Dr. Evan Fynes, a urologist in Port Orange, FL, has a passion for his work and a deep appreciation for the variety and patient interaction that comes with practicing urology. In this article, we will explore the factors that led Dr. Fynes to choose urology as his specialty and how his work positively impacts patients’ lives.

The Path to Urology

Dr. Fynes grew up in Toledo, Ohio, and completed his undergraduate and medical education, as well as his six-year urologic residency, at the University of Toledo. Early on in his training, Dr. Fynes was encouraged by a friend who was a urology resident to explore the field of urology. He quickly found that he enjoyed the diversity of cases and the daily challenges that came with the specialty. From kidney stones and enlarged prostates to kidney cancer, every day brought something different to his work.

Patient Interaction

One of the aspects of urology that Dr. Fynes particularly enjoys is the patient interaction. He values the opportunity to develop relationships with his patients, often bonding over shared interests, such as football. This rapport allows him to better understand his patients’ concerns and provide tailored treatment plans to address their specific needs.
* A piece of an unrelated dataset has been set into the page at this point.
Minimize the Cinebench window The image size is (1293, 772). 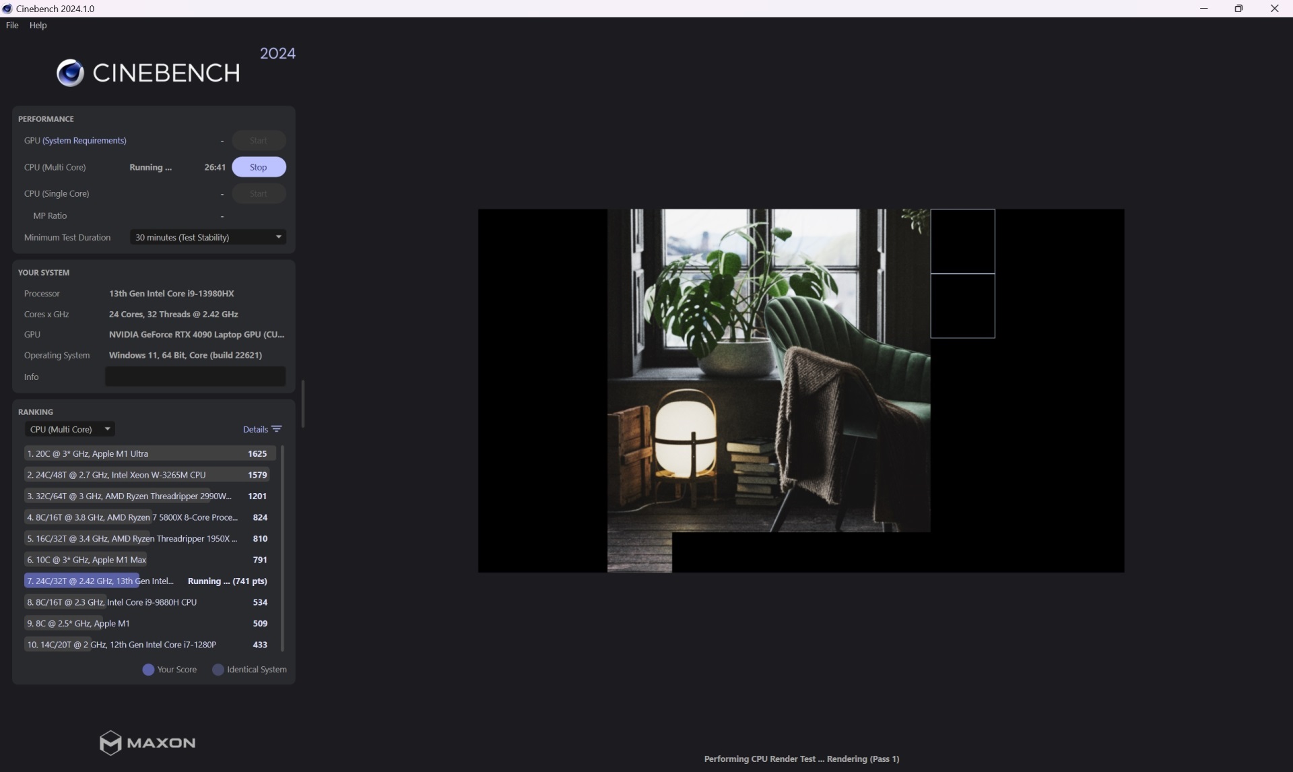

Making a Difference in Patients’ Lives

Dr. Fynes finds great fulfillment and reward in helping patients overcome their urological problems. Whether it’s removing a kidney stone or vaporizing prostate tissue to enable a patient to urinate without a catheter, he takes pride in the positive impact his work has on patients’ lives. Their gratitude and satisfaction make his efforts worthwhile and further solidify his passion for the field of urology.

Advanced Urology Institute

Dr. Evan Fynes is a part of the Advanced Urology Institute, the largest urology practice in Florida. The institute is dedicated to providing the highest quality of care for their patients through the use of state-of-the-art technology and evidence-based treatment approaches. By choosing the Advanced Urology Institute for your urological needs, you can trust that you are receiving the best possible care from highly skilled and experienced professionals.

TRANSCRIPTION:

I never met an unhappy urologist. They all seemed to really like what they did for a
living and were really enthusiastic about their job.
Hello, Dr. Evan Fynes. I’m a urologist with Advanced Urology Institute. I’ve been down
here in Florida about 15 months now. I came down from the great state of Ohio. I grew
up in northwest Ohio, Toledo, Ohio. I went to school at the, basically did all my training
in Toledo. Went to undergrad, med school, and then did a six-year urologic residency
at the University of Toledo. Urology really caught my interest early on in my training.
I had actually a good friend that was a urology resident, and he told me to kind of check
out urology. And so when I really looked into it, I mean, I really liked the diversity of
the cases. Every day you’re doing something different, whether it’s kidney stones, somebody
with a large prostate, to taking out or removing kidneys because of kidney cancer. You never
knew what you were going to do that day. It was a wide variety.
One of the favorite things I like about my work is just patient interaction. A lot of
times when I initially talk about a patient, they’ll walk in with a Pittsburgh Steelers
hat on, and the first 10 minutes of my conversation is talking about football. And so I really
enjoyed the patient interaction of getting to know somebody, developing that relationship
with somebody, and then trying to help them with their problem. From that, when you get
to help them with their problem and basically correct their situation, whether it’s removing
a kidney stone or they have a catheter in and you take away their, you know, vaporize
their prostate tissue and they’re able to pee on their own, they’re very satisfied with
having that catheter out. It does give you a sense of fulfillment and reward that
you’ve helped somebody, and they’re usually very grateful.